Technical Articles

Two New Functions for Converting Datatypes and Changing Byte Order

By Jeff Mather, MathWorks


Two new functions in MATLAB 7.1 (R14SP3) significantly simplify working with numeric datatypes at the byte level. The typecast function converts vector datatypes without changing the underlying bytes, and swapbytes changes endianness. In this article, we discuss the basics of byte manipulation and use these functions in sample applications. In one of the applications, a DPX file format parser, we show many of the steps involved in creating your own platform-independent file reader.
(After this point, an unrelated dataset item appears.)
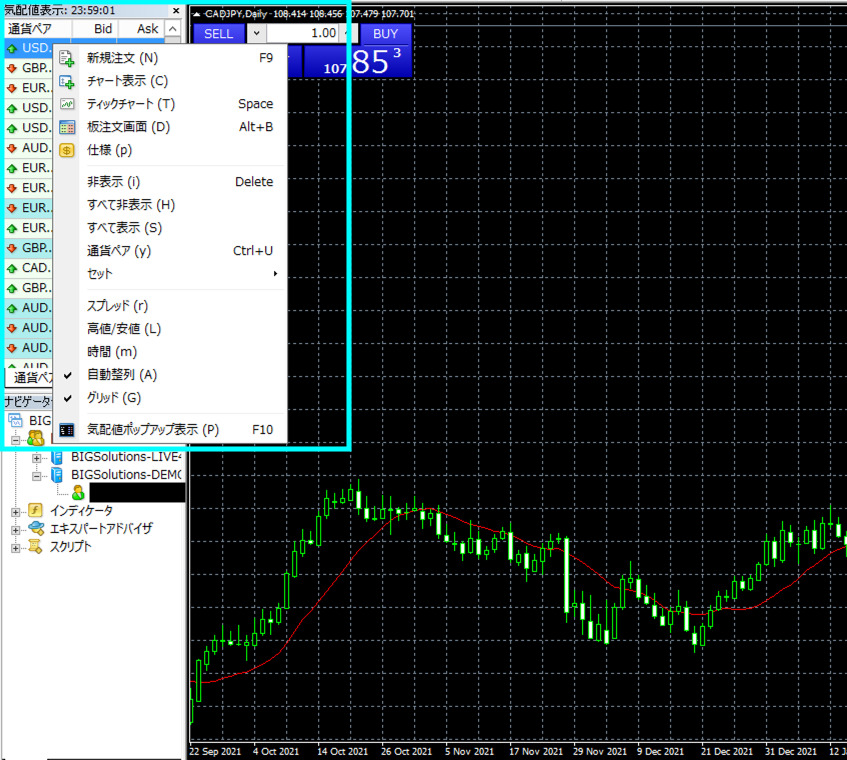Image resolution: width=847 pixels, height=760 pixels.
Task: Select 非表示 to hide the symbol
Action: point(113,182)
Changing the endianness of data written on one platform to give the right values when read on another is a common programming task, especially when performing file I/O. Similarly, when performing I/O on structured data, you can often improve performance by reading all of the data as a contiguous block of raw bytes regardless of datatype, and then parsing out the appropriate MATLAB datatypes. The typecast and swapbytes functions simplify these operations.

Endianness and Casts

MATLAB supports many numeric datatypes, such as 8-, 16-, 32-, and 64-bit signed and unsigned integers. It also supports 32-bit single- and 64-bit double-precision IEEE floating-point numbers. Each numeric type is a collection of one to eight bytes (a byte is eight bits). For example, a UINT8 value occupies one byte, while a double-precision floating-point number fills eight bytes. For multibyte datatypes, the same number can be represented in memory in several unique ways, depending on the hardware architecture handling it. Intel machines are so-called “little-endian” architectures because they store the lowest-order, least-significant bytes first in memory (that is, in the lowest memory address). On the other hand, most RISC processors are “big-endian” architectures that store the bytes of multibyte types in the opposite order.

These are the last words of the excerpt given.